Smoke-free zones in Malacca

  • Nation
  • Monday, 06 Jun 2011

MALACCA: The state has become the first in the country to gazette five areas including the entire districts of Alor Gajah and Jasin as no-smoking zones.

Offenders caught puffing in these districts from June 15 onwards could be slapped with a maximum compound of RM5,000.

The five areas designated as free from cigarettes are the 4.2sq km World Heritage City, Taman Melaka Raya, the Malacca International Trade Centre in Ayer Keroh as well as the Alor Gajah and Jasin town centres.

Health Minister Datuk Seri Liow Tiong Lai declared these areas as strictly no-smoking zones and said enforcement would be based on the provisions of the Control of Tobacco Product Regulations 2004.

“These five areas totalling about 338ha will be free from cigarette smoke, making Malacca the maiden state to have a gazetted no-smoking zone.

“Those caught will be hit with a compound of RM300 although the maximum penalty is RM5,000,” Liow told reporters at the World Tobacco Free Day celebrations in Bandar Hilir here yesterday.

He said enforcement efforts would be conducted by state Health Department officials complemented by city and local councils' enforcement units.

Liow said his ministry had previously gazetted 21 sites, among others, cinemas, shopping complexes, hospitals, air-conditioned and enclosed restaurants, recreational parks and sports complexes as no-smoking zones, but this is the first time such a prohibition covers a vast public area like the whole of the Jasin town centre, for example,

Malacca Chief Minister Datuk Seri Mohd Ali Rustam said the state government was serious about declaring more tourist destinations in the state smoke-free zones.

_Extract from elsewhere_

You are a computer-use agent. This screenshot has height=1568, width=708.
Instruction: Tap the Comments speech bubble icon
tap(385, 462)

He said state agencies would be asked to display the Malacca A Smoke Free Zone message on its official websites starting immediately.

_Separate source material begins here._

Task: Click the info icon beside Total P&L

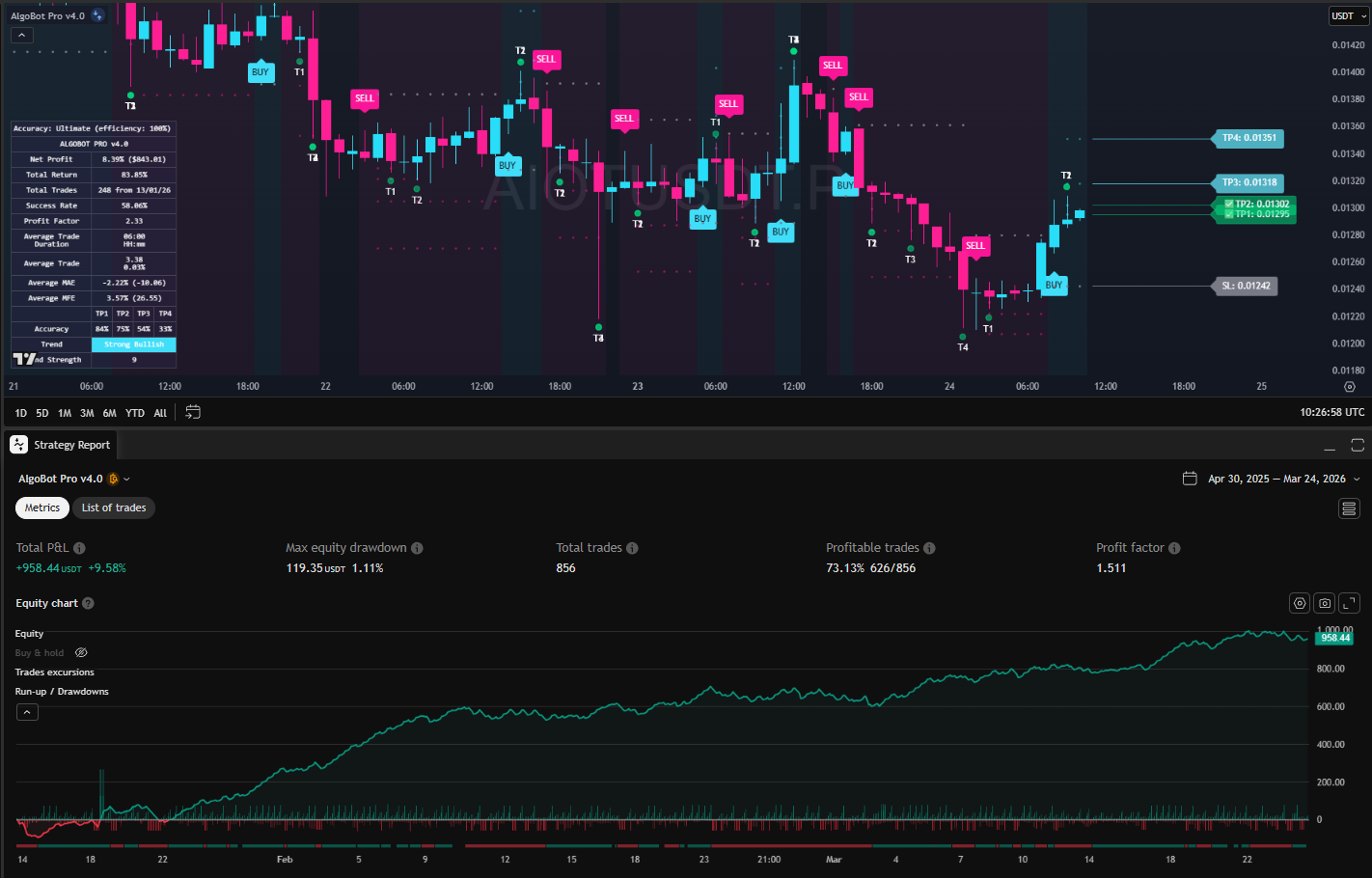Action: tap(80, 548)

Alor Gajah MP Tan Sri Dr Fong Chan Onn welcomed the move to gazette the town centre as a no-smoking zone but wanted the ministry to carry out an extensive awareness campaign prior to issuing compounds.

“Any enforcement exercise should not catch local residents off-guard. Awareness needs to be created first,” he said.

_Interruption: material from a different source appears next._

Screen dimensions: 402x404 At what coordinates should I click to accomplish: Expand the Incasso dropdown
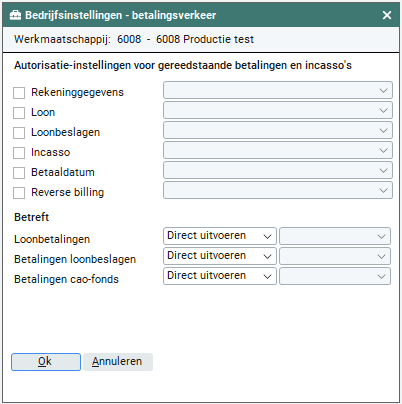(278, 150)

A check with traders at Jonker Street, which is part of the World Heritage City, elicited a mixed response.

Restaurant owner Lee Teck Kim, 52, said the state government should provide an area for smokers.

“We can't stop foreigners from smoking in our premises,” he said.

Another trader, who wanted to be known only as Uncle Yong, said he supported the move as the street is a major tourist attraction.